Conformément aux autres études, celle-ci a indiqué un effet remarquable sur les activités criminelles. Avant le programme,  62,2 pour cent des étudiants de Narconon avaient commis des cambriolages. 73 pour cent trafiquaient les drogues. Après le programme Narconon, aucune activité criminelle (0 pour cent) n’a été rapportée par les ex-étudiants.

Etude en Russie

En 1998, U.D. Gurochkin médecin généraliste,N.N. Grigoriev (conférencier, Ministère de l’Intérieur russe) et V.V. Khlystoun (correspondent spécial de “Trud” [Travail]) ont préparé un document intitulé « Une expertise du programme de réadaptation des toxicomanes à Narconon Moscou". A l’aide des fichiers et documents médicaux de 32 étudiants qui avaient terminé le programme Narconon entre 1995 et 1998, leurs recherches ont inclus des examens physiques, l’évaluation de l’objectif, des informations subjectives concernant leur vie après le programme, y compris des tests de dépistage de drogues et l’évaluation de l’état mental de l’étudiant.
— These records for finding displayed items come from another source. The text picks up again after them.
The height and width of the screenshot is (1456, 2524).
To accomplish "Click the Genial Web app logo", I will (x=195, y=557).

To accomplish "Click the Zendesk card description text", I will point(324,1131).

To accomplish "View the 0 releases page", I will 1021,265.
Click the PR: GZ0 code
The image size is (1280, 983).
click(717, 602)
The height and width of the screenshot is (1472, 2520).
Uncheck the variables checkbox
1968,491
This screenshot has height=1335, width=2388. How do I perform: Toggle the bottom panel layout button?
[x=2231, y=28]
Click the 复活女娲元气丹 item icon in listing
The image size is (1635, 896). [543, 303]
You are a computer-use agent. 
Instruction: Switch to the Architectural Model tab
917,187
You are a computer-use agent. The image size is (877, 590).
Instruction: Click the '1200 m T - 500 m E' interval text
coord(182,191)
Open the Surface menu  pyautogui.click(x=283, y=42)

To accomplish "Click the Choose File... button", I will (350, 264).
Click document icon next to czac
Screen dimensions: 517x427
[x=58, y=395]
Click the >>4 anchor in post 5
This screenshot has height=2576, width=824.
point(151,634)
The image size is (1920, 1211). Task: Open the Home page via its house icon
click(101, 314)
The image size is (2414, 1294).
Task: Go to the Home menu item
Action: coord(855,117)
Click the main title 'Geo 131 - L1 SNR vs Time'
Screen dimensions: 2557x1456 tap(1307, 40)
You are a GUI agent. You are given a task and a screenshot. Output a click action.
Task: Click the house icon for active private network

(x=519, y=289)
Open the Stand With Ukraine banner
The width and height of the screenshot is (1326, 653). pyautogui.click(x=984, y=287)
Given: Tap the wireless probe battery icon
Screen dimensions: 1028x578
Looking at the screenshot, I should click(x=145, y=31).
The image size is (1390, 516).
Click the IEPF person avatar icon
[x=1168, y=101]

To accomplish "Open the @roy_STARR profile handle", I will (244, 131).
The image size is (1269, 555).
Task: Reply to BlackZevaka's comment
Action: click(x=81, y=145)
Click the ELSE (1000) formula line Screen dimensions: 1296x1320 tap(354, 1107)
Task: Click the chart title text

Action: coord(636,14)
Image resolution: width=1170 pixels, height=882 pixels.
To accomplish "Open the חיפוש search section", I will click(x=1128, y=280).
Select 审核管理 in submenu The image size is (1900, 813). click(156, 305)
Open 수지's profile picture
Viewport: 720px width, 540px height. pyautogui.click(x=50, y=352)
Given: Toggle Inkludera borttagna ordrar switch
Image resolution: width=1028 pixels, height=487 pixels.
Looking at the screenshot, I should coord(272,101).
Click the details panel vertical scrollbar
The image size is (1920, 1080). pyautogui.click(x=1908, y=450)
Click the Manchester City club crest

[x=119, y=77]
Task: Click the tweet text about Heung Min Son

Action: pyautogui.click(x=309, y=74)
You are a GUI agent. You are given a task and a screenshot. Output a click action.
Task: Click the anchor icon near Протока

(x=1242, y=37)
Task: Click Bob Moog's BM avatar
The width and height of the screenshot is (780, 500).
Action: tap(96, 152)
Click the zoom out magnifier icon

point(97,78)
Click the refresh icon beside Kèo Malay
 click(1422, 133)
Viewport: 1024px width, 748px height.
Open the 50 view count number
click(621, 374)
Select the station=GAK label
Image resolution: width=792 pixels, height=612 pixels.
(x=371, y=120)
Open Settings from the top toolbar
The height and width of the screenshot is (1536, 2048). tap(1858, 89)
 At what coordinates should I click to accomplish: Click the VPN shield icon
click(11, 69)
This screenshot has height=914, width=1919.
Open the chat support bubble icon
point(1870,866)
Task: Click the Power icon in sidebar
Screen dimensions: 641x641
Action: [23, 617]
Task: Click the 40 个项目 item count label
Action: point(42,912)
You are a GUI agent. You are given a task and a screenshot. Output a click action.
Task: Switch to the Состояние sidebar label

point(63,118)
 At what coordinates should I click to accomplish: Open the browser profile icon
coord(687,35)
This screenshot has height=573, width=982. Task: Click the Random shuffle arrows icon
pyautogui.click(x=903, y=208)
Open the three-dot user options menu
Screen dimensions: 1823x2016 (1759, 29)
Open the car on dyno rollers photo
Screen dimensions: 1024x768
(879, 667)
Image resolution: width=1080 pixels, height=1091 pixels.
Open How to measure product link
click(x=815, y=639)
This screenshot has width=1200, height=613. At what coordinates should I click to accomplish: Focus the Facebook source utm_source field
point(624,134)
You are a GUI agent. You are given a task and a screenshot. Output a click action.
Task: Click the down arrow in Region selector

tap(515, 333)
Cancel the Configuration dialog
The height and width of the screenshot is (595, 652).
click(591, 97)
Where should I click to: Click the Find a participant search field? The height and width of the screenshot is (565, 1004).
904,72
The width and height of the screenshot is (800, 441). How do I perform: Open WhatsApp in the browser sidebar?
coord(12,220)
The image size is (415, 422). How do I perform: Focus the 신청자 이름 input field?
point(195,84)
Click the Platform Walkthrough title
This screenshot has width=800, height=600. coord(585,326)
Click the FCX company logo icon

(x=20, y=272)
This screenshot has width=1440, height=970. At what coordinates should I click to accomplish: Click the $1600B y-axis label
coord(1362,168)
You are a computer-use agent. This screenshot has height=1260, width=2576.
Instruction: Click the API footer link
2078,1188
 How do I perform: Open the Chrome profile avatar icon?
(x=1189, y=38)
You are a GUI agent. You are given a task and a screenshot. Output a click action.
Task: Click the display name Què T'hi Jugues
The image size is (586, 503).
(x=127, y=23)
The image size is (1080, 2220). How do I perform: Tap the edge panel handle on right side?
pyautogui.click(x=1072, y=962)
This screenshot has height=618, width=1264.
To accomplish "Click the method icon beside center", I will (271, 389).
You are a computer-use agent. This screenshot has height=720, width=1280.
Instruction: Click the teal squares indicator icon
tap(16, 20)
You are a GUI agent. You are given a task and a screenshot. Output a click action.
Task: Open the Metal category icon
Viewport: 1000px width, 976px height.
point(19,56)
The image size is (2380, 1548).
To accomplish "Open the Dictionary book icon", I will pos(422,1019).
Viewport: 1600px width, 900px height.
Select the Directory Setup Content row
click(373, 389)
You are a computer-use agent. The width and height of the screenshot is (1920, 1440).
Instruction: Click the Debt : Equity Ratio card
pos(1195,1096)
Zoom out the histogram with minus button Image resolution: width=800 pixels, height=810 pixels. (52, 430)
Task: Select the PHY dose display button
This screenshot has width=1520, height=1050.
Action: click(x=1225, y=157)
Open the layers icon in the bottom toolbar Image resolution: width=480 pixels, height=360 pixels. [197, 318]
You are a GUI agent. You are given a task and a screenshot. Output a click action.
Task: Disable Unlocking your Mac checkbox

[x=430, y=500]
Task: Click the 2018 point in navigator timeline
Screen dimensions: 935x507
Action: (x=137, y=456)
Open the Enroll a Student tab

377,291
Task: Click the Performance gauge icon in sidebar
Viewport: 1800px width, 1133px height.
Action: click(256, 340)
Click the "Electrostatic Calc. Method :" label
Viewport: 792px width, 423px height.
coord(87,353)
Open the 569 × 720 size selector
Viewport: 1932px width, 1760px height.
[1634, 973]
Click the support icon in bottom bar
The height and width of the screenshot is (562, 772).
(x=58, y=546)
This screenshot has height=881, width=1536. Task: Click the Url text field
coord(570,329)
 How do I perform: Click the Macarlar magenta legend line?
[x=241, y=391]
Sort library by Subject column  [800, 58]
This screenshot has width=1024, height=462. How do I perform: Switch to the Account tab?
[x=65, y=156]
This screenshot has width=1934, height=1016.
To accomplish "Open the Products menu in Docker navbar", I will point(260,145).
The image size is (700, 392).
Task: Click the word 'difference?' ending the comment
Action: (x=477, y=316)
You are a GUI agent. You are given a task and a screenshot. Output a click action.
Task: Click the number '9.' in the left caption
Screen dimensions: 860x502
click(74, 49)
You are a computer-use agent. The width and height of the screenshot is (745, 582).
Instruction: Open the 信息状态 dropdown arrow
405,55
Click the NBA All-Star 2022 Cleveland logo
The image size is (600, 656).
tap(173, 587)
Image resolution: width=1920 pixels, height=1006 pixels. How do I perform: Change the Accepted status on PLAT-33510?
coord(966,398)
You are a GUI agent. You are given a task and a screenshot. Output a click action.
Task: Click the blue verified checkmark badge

Dans leurs « Conclusions" finales, ils expliquent que « l’étude professionnelle des matériels de Narconon et l’investigation médico-psychologique de 32 étudiants indiquent : 1. le taux d’efficacité de la méthode Narconon s’élève à 72%, démontré par l’analyse de l’historique des patients. 2. L’inspection professionnelle de l’état physique et mental des patients indique des améliorations remarquables. 3. Le programme Narconon peut être recommandé aux Instituts nationaux de Narcologie du Ministère de la Santé."